■ TEXT UNDER STUDY
____
By David Silverberg     Nov 26, 2010 in Politics
Toronto - If you're a Canadian political junkie, chances are you find yourself skimming through media reports from many news organizations to get your fill of the Hill. But as of this week, a new Canadian site hopes to offer you a one-stop politics shop.
The U.S. has Politico for its in-depth political news and now an online media outlet is aiming to be the Politico of Canada. iPolitics.ca launched this week and the site features political coverage on policy, departmental news and inside scoops from Parliament Hill. It not only includes original reporting from eight full-time journalists but also news feeds from Canadian Press and Postmedia. Also, the content partnership with Postmedia allows the conglomerate to republish iPolitics.ca articles after they appear on the site.
If Monday’s traffic congestion is any indication, iPolitics.ca may have a bright future: on Monday, the site’s servers crashed because it was flooded with more than 30,000 pageviews within hours. The Ottawa-based team can handle the financial burden of such an emergency – they are funded by a wealthy family in Canada who gave them a cheque in “the seven figures.”
____
■ GIVEN ENTRIES
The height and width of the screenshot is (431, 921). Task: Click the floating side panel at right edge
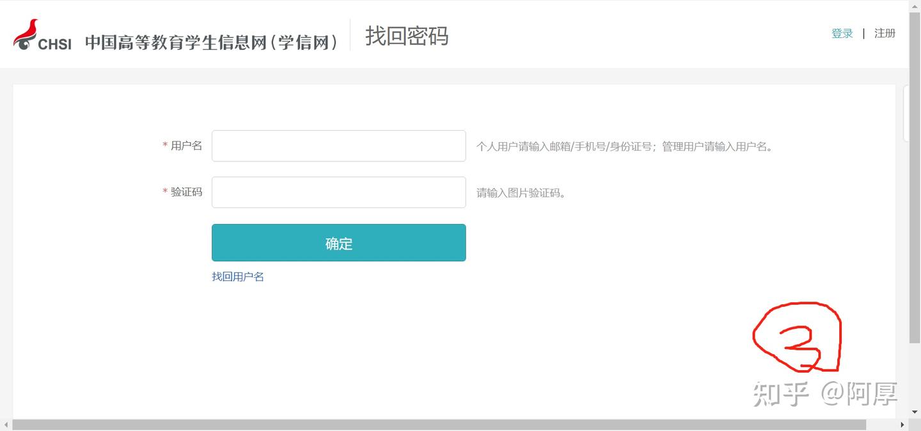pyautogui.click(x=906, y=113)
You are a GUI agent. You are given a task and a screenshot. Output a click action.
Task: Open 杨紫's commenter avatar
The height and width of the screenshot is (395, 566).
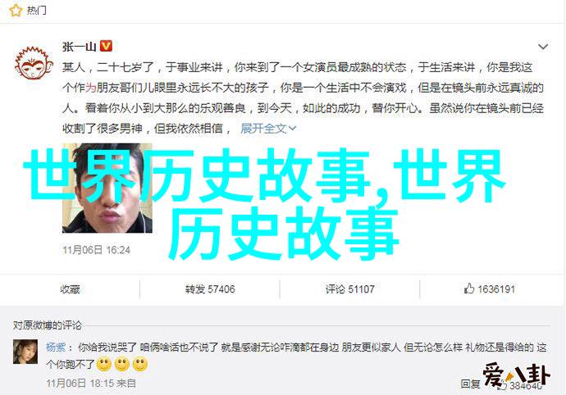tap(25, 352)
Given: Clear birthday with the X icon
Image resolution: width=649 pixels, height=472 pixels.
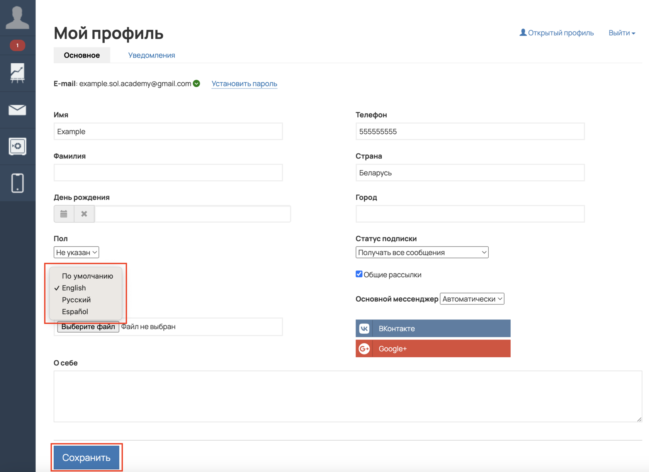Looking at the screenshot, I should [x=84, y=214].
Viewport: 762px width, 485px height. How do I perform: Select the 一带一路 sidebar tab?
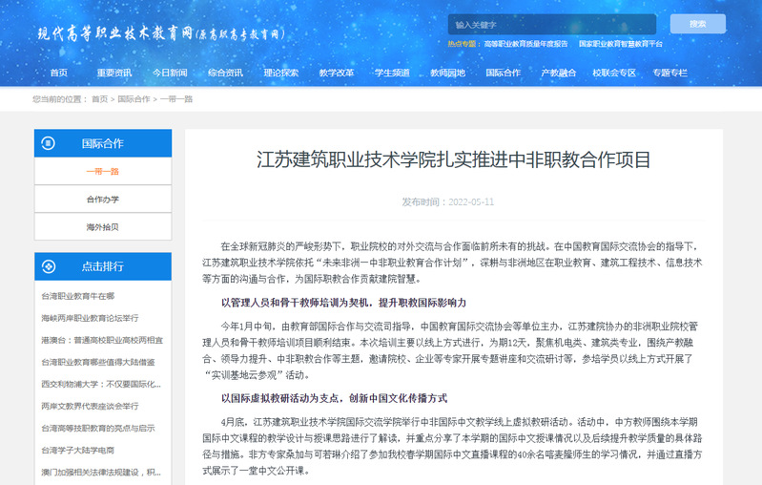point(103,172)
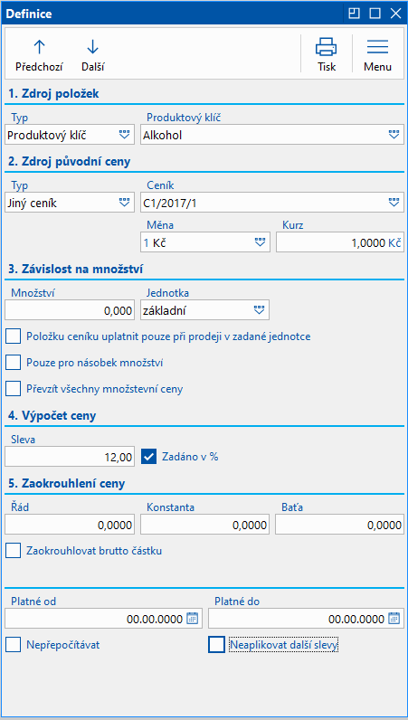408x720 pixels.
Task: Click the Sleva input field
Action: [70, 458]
____
■ YOUR TASKS
**a.** In the article about the iPolitics.ca launch, how many full-time journalists provide its original reporting?
**b.** Write a continuation of the article about the iPolitics.ca launch, starting after its last sentence.

■ RESPONSES BY TASK
**a.** Eight.

**b.**
Founder James Baxter, formerly a Nieman Fellow at Harvard University’s Nieman Foundation, spoke to us about the site’s paywall, the importance of reporting on Canadian politics and why the site isn’t for the average news consumer.
Q: Why do you think iPolitics.ca is necessary in today’s already crowded media landscape?
Baxter: Readership habits are changing. Verticals like iPolitics.ca thrive because people want to go to the best-informed news sites. I think across the world there is a cheapening of political coverage along with growing cynicism and a trend toward columns as opposed to straight-up reporting. We realize our site is not for everybody, but for people who are intelligent, like to have facts and make up their own minds.
Q: So iPolitics.ca isn’t for the everyday news junkie?
Baxter: Reporters are aiming iPolitics.ca coverage for professionals working in the public service. The coverage is more micro-level than what you would find in, say, The Globe & Mail. It’s for people who live, drink and breathe politics. People like those working in medical associations, trade groups, exporters, companies supplying the government…they would be interested in our news.
Q: You have a paywall on your site, offering monthly subscriptions starting at $15. Why did you decide to go this route, considering how contentious paywalls have been recently?
Baxter: I would be lying if I said that decision didn’t keep me up at night from time to time. The future of news is still up for grabs, and people from Rupert Murdoch to the Globe & Mail owners are trying to figure out how can we make this a professional business again. I think time is running out to come up with solutions. We started with a paid service because we hope people realize there’s value in our news. It would be harder if we started offering news free then decided to clamp down on it.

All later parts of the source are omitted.